Bucklew, 50, was convicted in 1998 of first-degree murder, kidnapping, rape, and other crimes and was sentenced to death.

He was scheduled to die by lethal injection in March 2018, but because he has a rare medical condition, Bucklew’s lawyers argued his disease would cause him to experience “the excruciating pain of prolonged suffocation” while undergoing Missouri’s lethal injection protocol, in violation of the Eighth Amendment.

The medical condition, cavernous hemangioma, causes blood-filled tumors to grow in Bucklew’s head, neck, and throat, which can rupture and bleed. If he does receive Missouri’s lethal injection method, Bucklew will likely struggle to breathe throughout the procedure, causing a tumor in his throat to rupture.

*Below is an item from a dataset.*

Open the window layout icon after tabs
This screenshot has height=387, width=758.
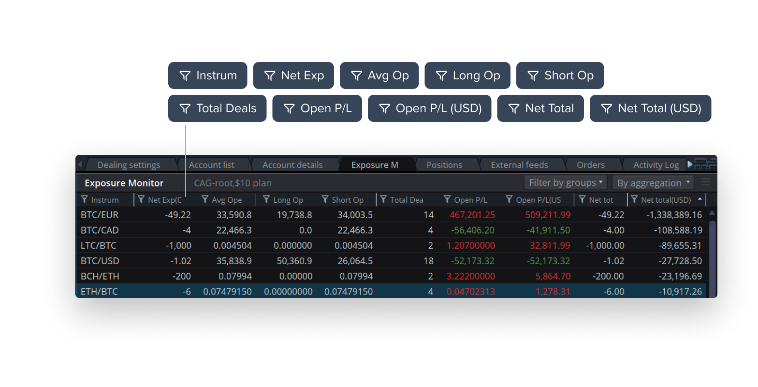[705, 164]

His lawyers said his mouth and airway will subsequently fill with blood, causing him to “choke and cough” on his own blood throughout the process.

Rather than undergo Missouri’s lethal injection protocol, Bucklew proposed death by lethal gas.

But a three-judge panel on the 8th Circuit Court of Appeals ruled the execution by lethal injection was not considered cruel and unusual because Bucklew did not show an alternative method would reduce his risk of needless suffering.

The Supreme Court stayed Bucklew’s execution in July and agreed to hear Bucklew’s appeal in August. Justice Anthony Kennedy, who retired last summer, joined with the court's liberal wing in blocking the execution.